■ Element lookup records

════

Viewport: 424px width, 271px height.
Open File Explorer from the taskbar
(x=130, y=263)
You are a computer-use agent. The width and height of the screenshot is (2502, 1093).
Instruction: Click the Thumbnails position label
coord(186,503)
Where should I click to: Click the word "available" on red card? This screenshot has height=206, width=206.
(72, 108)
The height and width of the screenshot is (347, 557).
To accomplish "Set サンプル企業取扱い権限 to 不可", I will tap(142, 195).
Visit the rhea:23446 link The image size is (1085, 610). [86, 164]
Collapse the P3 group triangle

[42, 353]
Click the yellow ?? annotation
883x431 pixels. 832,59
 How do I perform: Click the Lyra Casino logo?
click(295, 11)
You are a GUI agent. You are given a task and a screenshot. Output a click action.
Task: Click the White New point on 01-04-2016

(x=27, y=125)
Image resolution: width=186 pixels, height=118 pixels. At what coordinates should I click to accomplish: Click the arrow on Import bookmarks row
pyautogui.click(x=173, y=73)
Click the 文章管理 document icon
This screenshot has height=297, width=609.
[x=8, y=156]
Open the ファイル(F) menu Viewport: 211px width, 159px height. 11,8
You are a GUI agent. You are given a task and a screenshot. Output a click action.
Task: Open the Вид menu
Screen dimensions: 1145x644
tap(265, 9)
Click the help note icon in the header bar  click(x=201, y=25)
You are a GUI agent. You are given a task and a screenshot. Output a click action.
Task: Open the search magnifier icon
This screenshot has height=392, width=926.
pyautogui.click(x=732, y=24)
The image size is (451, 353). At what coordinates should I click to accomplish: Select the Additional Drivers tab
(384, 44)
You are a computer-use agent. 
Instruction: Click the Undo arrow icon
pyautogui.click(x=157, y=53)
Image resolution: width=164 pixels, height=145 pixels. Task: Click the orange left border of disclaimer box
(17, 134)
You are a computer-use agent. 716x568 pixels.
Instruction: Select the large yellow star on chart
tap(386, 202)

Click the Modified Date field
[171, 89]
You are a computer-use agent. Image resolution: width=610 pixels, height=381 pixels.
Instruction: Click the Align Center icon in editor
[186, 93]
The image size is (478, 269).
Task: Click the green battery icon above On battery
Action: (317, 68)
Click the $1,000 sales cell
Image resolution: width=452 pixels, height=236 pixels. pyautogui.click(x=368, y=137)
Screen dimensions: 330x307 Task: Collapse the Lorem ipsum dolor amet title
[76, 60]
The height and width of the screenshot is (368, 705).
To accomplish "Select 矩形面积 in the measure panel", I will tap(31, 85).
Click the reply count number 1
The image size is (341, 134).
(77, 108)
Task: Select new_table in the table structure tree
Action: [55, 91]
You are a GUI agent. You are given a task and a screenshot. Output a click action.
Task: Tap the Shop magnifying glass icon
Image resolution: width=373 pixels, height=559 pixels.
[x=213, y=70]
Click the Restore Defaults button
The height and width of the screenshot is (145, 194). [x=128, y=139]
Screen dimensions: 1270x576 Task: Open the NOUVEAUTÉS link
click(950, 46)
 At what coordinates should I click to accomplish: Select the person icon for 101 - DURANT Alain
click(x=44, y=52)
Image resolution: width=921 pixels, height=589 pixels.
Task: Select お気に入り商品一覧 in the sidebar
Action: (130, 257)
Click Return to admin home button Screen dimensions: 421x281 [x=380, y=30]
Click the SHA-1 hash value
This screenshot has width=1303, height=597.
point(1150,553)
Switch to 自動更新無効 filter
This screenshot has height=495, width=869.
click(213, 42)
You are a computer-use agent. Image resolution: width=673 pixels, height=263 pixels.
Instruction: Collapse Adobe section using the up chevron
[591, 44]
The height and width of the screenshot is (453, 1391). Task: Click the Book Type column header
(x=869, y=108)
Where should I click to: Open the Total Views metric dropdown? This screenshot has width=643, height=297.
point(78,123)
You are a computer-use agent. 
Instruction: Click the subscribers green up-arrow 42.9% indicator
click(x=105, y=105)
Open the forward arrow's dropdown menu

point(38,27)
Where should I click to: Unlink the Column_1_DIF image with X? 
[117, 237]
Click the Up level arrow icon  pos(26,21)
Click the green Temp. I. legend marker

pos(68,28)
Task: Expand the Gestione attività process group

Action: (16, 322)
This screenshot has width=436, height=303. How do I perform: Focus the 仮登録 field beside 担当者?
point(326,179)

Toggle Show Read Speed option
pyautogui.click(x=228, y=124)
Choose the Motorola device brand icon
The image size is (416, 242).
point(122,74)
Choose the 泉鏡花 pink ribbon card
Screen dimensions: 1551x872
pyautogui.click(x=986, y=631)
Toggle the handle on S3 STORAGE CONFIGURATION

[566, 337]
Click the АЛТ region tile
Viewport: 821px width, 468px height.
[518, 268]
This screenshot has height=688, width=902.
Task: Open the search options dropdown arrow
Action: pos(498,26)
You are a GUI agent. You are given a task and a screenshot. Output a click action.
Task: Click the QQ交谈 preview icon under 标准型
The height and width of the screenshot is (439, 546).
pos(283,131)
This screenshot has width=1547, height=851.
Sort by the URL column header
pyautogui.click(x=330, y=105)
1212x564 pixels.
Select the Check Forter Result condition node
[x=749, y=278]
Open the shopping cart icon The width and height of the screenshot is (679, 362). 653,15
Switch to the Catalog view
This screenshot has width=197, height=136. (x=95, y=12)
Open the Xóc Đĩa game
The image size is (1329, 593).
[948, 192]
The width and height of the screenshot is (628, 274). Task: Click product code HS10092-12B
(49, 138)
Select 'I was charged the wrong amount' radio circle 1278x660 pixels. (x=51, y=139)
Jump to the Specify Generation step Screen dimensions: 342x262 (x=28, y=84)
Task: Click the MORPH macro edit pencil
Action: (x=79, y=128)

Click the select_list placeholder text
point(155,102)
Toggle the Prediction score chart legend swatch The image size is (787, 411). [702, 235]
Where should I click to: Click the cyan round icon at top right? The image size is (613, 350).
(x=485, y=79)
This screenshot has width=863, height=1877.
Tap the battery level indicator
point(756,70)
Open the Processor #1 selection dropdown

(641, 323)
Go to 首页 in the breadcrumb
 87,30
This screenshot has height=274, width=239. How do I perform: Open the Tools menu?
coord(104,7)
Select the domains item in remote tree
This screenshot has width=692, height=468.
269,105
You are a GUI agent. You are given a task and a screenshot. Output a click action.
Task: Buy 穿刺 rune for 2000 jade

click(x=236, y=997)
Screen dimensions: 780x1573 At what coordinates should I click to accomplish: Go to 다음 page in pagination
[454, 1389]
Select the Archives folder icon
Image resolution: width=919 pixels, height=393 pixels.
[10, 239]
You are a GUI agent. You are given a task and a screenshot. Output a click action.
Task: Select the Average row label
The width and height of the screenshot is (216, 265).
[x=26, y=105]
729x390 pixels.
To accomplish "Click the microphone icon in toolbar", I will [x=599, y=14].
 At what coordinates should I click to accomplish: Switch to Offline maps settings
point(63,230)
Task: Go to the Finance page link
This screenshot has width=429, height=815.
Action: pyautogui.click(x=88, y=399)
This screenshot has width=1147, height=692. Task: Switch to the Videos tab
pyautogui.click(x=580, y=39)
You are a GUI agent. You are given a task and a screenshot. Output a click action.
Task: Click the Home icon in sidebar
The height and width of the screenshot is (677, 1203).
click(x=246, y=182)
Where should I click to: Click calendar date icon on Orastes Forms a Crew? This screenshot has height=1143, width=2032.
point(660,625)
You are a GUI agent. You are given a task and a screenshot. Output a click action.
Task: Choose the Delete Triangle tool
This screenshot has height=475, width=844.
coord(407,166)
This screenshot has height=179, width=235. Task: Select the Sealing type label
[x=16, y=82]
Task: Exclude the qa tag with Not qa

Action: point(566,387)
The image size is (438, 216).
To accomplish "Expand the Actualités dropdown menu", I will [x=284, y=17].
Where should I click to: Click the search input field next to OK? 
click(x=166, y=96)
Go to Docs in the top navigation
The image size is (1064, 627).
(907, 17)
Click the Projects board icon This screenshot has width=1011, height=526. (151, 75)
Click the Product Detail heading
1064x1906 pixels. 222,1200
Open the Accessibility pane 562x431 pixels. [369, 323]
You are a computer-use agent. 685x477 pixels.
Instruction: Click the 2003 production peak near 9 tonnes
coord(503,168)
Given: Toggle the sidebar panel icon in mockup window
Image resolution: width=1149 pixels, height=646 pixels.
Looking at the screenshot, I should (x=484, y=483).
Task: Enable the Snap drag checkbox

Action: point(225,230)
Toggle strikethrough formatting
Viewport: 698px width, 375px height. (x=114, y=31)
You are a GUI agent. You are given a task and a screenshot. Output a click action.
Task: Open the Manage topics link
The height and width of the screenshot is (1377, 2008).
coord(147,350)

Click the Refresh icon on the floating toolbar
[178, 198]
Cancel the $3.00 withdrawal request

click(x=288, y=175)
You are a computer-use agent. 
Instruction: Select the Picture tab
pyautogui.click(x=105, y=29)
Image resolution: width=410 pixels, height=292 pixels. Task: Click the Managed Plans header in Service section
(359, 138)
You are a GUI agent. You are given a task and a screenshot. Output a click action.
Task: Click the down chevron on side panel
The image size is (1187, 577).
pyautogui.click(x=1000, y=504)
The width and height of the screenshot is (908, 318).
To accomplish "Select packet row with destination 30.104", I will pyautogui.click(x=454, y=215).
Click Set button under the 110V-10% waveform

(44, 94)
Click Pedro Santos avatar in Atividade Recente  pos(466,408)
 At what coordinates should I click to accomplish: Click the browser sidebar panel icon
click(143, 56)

════

■ TASK DESCRIPTION
Copy the listing word for word, from its very start down through the line containing "Open the ファイル(F)", and include both ends.

■ TASK SOLUTION
Viewport: 424px width, 271px height.
Open File Explorer from the taskbar
(x=130, y=263)
You are a computer-use agent. The width and height of the screenshot is (2502, 1093).
Instruction: Click the Thumbnails position label
coord(186,503)
Where should I click to: Click the word "available" on red card? This screenshot has height=206, width=206.
(72, 108)
The height and width of the screenshot is (347, 557).
To accomplish "Set サンプル企業取扱い権限 to 不可", I will tap(142, 195).
Visit the rhea:23446 link The image size is (1085, 610). [86, 164]
Collapse the P3 group triangle

[42, 353]
Click the yellow ?? annotation
883x431 pixels. 832,59
 How do I perform: Click the Lyra Casino logo?
click(295, 11)
You are a GUI agent. You are given a task and a screenshot. Output a click action.
Task: Click the White New point on 01-04-2016

(x=27, y=125)
Image resolution: width=186 pixels, height=118 pixels. At what coordinates should I click to accomplish: Click the arrow on Import bookmarks row
pyautogui.click(x=173, y=73)
Click the 文章管理 document icon
This screenshot has height=297, width=609.
[x=8, y=156]
Open the ファイル(F) menu Viewport: 211px width, 159px height. 11,8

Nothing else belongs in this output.